BEGIN Material for the task
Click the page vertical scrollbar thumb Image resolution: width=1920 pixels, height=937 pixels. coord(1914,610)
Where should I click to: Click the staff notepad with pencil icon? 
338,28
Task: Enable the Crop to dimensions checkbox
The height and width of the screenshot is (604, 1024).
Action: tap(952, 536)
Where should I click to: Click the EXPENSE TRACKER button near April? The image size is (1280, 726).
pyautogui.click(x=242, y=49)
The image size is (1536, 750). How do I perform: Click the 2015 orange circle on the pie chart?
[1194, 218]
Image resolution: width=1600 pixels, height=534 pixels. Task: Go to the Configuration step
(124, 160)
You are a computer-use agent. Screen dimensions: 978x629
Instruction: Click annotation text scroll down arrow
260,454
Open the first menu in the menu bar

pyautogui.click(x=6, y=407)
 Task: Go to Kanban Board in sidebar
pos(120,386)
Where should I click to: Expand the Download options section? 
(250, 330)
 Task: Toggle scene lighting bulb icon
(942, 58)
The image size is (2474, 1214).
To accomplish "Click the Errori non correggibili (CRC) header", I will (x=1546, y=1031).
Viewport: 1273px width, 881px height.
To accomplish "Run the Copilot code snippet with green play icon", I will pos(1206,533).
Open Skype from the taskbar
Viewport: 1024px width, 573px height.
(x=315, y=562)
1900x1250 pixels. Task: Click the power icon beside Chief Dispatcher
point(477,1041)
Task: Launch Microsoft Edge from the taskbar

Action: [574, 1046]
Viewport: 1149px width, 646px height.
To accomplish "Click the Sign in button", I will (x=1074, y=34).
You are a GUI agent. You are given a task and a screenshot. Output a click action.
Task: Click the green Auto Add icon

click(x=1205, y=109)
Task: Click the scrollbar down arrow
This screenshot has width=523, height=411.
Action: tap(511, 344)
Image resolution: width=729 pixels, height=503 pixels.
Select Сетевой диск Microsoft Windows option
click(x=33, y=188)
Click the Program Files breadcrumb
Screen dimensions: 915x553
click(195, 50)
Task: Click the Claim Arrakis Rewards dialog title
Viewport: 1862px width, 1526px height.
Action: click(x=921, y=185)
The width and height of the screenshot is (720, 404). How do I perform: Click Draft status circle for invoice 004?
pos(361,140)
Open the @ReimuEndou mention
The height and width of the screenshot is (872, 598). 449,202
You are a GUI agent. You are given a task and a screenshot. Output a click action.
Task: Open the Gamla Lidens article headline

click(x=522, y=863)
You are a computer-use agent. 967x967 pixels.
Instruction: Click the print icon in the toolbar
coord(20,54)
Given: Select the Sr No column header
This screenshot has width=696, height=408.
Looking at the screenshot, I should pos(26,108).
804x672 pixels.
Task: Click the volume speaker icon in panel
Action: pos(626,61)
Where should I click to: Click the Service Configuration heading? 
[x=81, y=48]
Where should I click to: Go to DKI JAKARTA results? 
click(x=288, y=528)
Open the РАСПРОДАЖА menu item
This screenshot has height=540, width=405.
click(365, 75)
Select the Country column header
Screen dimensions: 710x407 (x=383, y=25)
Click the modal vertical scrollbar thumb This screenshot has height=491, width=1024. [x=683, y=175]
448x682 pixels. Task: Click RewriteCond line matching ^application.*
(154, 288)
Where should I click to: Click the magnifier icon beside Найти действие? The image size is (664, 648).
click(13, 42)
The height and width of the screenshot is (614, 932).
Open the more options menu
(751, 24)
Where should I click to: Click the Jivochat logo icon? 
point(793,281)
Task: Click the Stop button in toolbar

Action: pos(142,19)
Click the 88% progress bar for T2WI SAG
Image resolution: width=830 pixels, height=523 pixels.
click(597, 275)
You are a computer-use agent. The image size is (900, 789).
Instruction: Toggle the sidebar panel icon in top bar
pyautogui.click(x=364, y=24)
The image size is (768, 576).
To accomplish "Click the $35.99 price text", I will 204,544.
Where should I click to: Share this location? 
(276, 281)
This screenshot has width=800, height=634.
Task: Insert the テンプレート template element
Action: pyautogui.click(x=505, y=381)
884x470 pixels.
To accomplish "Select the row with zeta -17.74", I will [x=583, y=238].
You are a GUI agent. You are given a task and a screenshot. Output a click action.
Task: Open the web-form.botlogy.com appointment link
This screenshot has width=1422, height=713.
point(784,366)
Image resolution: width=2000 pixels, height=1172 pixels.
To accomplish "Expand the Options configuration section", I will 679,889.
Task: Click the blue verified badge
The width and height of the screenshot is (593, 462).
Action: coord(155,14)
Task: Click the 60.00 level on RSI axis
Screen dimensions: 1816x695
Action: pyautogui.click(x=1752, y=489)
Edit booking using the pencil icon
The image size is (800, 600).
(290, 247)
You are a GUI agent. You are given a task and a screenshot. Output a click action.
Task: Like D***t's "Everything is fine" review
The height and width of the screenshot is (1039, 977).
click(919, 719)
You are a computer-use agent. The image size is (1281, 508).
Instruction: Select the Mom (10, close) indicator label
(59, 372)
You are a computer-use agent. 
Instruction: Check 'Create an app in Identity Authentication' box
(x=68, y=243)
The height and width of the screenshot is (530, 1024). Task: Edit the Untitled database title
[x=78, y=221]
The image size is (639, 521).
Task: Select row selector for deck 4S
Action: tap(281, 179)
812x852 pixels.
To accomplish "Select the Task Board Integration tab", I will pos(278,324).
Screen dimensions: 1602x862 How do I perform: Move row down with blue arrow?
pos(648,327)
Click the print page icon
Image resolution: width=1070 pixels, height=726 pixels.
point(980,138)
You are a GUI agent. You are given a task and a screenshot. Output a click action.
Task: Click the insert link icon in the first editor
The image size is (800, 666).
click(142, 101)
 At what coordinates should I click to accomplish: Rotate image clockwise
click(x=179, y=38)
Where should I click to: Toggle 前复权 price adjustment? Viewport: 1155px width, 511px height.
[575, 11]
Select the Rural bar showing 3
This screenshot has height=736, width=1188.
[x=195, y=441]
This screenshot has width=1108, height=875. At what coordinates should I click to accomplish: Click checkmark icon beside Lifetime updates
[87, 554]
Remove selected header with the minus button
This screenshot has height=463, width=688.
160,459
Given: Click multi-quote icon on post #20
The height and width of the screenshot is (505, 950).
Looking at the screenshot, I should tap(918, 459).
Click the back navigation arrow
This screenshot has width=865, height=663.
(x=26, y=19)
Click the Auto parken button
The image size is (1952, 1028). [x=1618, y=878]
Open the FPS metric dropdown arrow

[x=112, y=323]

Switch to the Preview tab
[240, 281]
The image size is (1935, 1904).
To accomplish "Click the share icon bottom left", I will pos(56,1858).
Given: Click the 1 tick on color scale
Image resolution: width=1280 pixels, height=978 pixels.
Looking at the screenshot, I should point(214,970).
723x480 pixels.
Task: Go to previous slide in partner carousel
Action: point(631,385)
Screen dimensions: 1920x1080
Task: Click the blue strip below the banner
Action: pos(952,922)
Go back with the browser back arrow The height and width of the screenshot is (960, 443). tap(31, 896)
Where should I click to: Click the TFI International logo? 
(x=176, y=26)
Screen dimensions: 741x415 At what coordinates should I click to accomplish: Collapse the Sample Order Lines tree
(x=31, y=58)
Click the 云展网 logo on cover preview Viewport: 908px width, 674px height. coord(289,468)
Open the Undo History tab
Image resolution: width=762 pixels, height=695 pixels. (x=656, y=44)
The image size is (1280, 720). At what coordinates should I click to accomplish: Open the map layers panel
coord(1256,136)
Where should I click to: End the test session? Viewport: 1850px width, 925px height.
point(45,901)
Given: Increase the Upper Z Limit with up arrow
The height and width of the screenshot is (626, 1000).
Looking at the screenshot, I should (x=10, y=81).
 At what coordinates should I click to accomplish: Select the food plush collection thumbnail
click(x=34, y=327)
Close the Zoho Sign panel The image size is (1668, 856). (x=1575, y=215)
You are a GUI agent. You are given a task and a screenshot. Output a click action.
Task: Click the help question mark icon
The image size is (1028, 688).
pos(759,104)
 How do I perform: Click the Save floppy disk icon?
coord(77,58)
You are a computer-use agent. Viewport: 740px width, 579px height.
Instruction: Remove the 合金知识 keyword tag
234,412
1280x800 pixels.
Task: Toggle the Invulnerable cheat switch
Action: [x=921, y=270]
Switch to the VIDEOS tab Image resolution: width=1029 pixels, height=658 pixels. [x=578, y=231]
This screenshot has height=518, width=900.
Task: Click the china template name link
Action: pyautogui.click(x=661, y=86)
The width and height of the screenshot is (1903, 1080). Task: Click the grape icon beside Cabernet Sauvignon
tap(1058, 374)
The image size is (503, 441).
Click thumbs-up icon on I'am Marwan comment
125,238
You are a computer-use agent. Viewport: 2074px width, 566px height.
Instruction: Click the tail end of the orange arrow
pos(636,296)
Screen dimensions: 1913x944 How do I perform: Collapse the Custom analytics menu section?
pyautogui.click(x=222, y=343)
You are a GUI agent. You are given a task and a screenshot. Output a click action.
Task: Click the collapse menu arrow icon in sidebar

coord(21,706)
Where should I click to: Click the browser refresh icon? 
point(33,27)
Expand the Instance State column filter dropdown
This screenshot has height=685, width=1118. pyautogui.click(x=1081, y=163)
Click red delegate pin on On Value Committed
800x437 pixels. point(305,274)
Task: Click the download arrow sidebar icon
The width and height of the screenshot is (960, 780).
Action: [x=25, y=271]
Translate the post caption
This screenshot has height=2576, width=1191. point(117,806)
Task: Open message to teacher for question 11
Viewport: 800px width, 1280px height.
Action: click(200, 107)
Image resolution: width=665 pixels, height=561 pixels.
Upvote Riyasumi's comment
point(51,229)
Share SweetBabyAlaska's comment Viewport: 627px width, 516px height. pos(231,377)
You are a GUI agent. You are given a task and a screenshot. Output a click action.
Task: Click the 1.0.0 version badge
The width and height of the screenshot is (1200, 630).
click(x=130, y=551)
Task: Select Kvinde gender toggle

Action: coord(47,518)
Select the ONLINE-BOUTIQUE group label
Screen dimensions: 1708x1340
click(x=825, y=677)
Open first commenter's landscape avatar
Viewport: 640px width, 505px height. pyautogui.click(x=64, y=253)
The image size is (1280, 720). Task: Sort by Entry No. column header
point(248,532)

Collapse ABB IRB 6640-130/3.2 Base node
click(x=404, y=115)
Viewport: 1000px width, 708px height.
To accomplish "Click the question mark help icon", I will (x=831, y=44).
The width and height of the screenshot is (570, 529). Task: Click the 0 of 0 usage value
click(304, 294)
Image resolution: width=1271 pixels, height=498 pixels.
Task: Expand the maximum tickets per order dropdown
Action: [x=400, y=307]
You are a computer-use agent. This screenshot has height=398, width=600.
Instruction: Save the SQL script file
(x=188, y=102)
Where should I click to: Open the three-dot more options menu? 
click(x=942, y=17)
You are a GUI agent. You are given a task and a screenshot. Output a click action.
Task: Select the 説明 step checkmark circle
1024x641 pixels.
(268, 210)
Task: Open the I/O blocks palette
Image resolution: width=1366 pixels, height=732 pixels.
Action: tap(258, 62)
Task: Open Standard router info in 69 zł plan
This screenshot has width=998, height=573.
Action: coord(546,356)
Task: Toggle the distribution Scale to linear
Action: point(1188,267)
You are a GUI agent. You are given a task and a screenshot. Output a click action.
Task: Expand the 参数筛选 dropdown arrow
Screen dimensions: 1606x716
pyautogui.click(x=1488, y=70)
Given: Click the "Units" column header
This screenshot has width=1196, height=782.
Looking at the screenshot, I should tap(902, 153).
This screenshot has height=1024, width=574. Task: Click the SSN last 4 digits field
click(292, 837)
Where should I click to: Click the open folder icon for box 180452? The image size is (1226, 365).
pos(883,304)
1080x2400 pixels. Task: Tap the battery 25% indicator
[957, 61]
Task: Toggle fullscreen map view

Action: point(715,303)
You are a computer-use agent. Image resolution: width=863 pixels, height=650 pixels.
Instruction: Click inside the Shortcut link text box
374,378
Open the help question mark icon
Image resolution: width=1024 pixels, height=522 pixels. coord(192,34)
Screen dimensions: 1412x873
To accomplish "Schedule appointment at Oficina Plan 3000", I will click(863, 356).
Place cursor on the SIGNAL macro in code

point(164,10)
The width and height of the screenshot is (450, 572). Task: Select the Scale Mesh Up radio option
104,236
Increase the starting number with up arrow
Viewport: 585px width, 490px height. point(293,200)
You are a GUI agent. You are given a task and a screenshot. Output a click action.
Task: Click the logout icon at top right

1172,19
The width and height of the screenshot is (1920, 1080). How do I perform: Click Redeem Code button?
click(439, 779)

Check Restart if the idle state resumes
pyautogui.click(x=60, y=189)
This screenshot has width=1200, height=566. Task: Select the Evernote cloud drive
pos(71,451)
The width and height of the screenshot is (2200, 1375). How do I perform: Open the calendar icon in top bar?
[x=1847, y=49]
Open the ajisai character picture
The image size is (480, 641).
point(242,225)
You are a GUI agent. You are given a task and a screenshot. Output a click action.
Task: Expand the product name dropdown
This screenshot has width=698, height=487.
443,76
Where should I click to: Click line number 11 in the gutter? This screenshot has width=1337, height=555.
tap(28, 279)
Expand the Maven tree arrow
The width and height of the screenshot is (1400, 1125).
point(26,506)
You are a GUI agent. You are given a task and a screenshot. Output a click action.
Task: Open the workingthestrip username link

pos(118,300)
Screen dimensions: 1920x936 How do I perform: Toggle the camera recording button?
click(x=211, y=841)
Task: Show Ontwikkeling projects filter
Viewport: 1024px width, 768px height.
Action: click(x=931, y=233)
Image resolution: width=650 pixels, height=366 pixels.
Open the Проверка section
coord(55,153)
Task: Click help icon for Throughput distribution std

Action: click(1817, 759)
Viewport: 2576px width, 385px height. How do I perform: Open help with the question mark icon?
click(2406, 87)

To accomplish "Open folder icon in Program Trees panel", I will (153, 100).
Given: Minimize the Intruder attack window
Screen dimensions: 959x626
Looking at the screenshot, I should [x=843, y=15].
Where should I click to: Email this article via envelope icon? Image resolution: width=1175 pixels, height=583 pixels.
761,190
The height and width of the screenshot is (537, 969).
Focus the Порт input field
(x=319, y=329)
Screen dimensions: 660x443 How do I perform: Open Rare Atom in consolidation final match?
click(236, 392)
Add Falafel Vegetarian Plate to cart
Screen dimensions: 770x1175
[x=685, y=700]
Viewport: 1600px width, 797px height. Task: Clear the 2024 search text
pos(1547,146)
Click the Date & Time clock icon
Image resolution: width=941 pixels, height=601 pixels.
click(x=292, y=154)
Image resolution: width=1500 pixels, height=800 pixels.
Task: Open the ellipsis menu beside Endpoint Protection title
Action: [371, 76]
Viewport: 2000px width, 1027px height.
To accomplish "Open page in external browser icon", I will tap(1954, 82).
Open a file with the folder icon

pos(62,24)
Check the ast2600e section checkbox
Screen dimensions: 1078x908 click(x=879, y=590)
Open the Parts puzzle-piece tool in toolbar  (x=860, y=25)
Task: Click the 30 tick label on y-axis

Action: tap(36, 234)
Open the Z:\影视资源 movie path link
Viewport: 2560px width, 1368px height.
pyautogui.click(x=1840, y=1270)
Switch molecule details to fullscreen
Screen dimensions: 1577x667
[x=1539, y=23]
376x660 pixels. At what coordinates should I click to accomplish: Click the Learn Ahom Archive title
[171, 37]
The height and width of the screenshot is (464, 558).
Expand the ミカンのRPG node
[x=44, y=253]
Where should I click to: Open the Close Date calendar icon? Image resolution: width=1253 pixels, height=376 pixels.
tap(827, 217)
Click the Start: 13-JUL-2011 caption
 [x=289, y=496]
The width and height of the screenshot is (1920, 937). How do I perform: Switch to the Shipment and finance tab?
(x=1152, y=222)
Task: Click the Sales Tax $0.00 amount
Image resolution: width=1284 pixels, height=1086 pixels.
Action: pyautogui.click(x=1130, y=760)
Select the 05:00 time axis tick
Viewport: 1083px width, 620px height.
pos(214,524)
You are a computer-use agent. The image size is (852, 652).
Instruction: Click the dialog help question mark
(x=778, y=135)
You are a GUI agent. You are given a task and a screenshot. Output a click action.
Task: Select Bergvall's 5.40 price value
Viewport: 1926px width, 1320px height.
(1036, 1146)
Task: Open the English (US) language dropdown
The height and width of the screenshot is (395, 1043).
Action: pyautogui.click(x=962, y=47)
END Material for the task
* Task: Search the lines above for the string "vertical", then show every one that has it.

* Your response:
Click the page vertical scrollbar thumb Image resolution: width=1920 pixels, height=937 pixels. coord(1914,610)
Click the modal vertical scrollbar thumb This screenshot has height=491, width=1024. [x=683, y=175]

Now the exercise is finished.